### What you will do
Extract precisely the lines that run from the line containing "This screenshot has" to the end of the records below, with both ends included and pictures omitted.
- - - - -
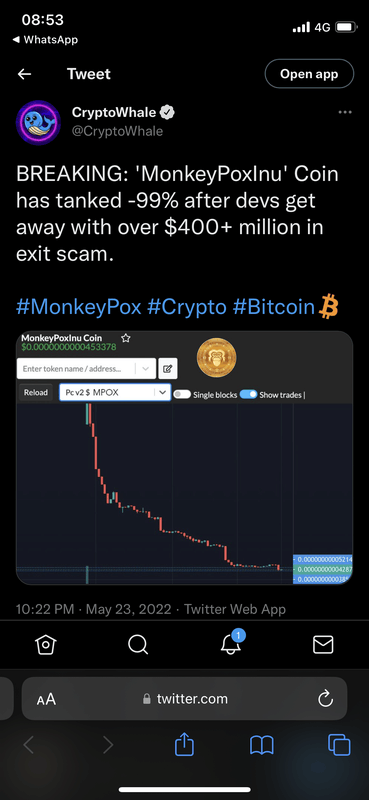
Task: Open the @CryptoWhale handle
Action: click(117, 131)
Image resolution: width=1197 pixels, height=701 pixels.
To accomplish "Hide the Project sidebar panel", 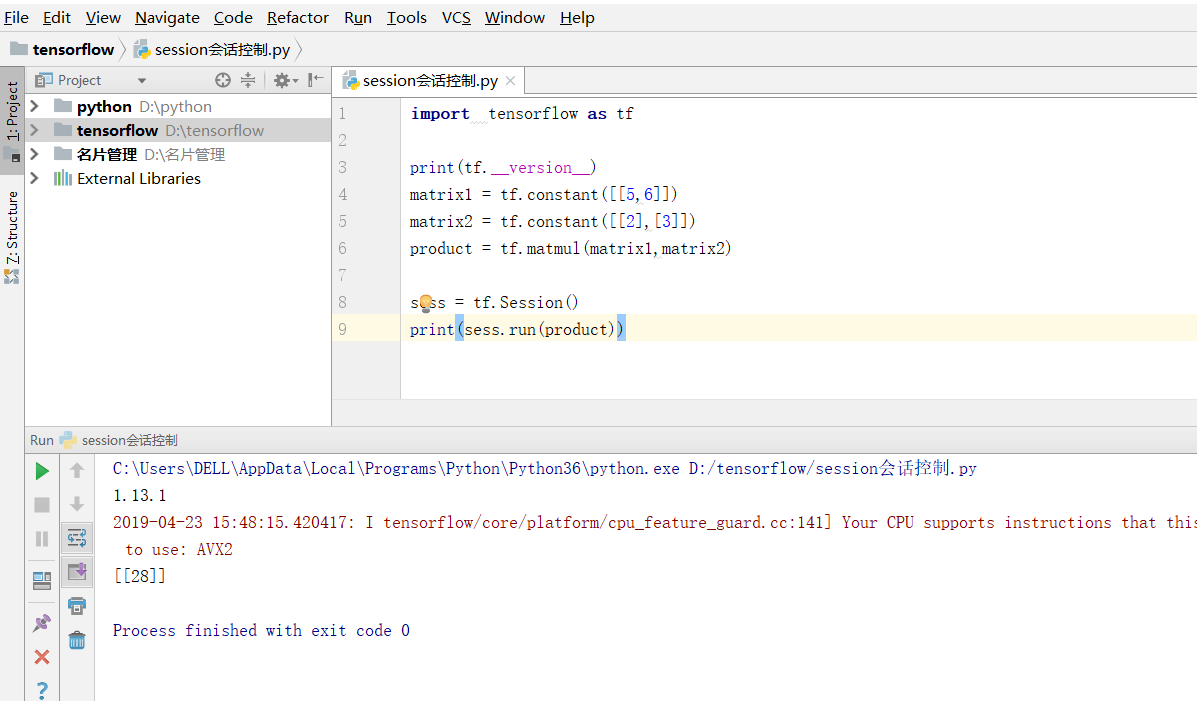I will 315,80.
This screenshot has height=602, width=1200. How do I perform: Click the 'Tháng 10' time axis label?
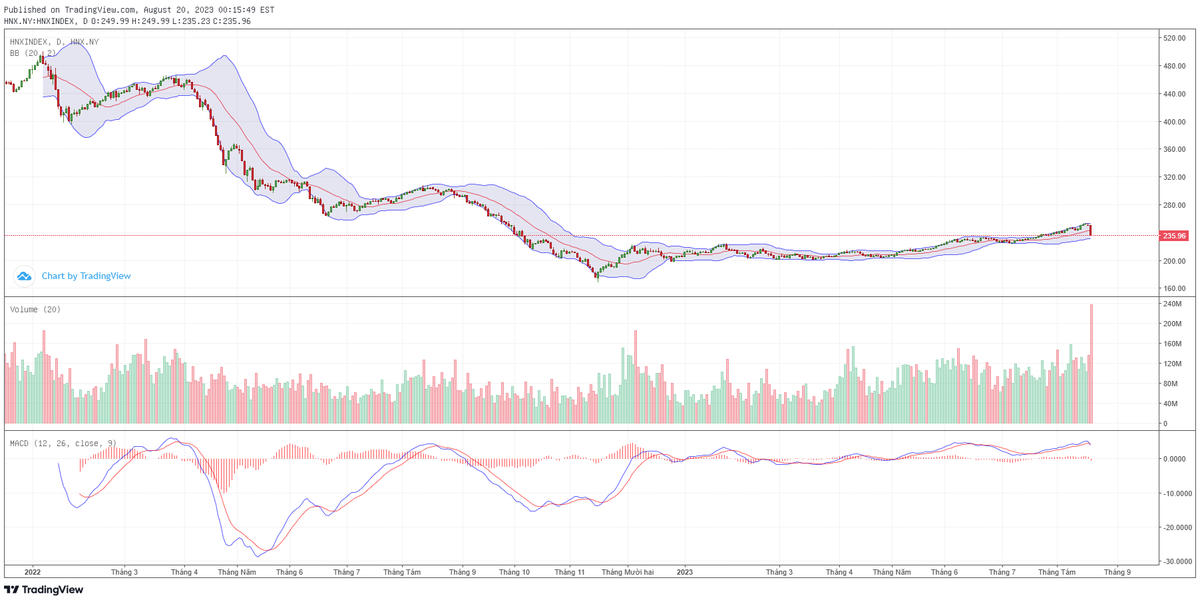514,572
- - - - -
### Result for this exercise
This screenshot has height=602, width=1200. How do I perform: Click the 'Tháng 10' time axis label?
514,572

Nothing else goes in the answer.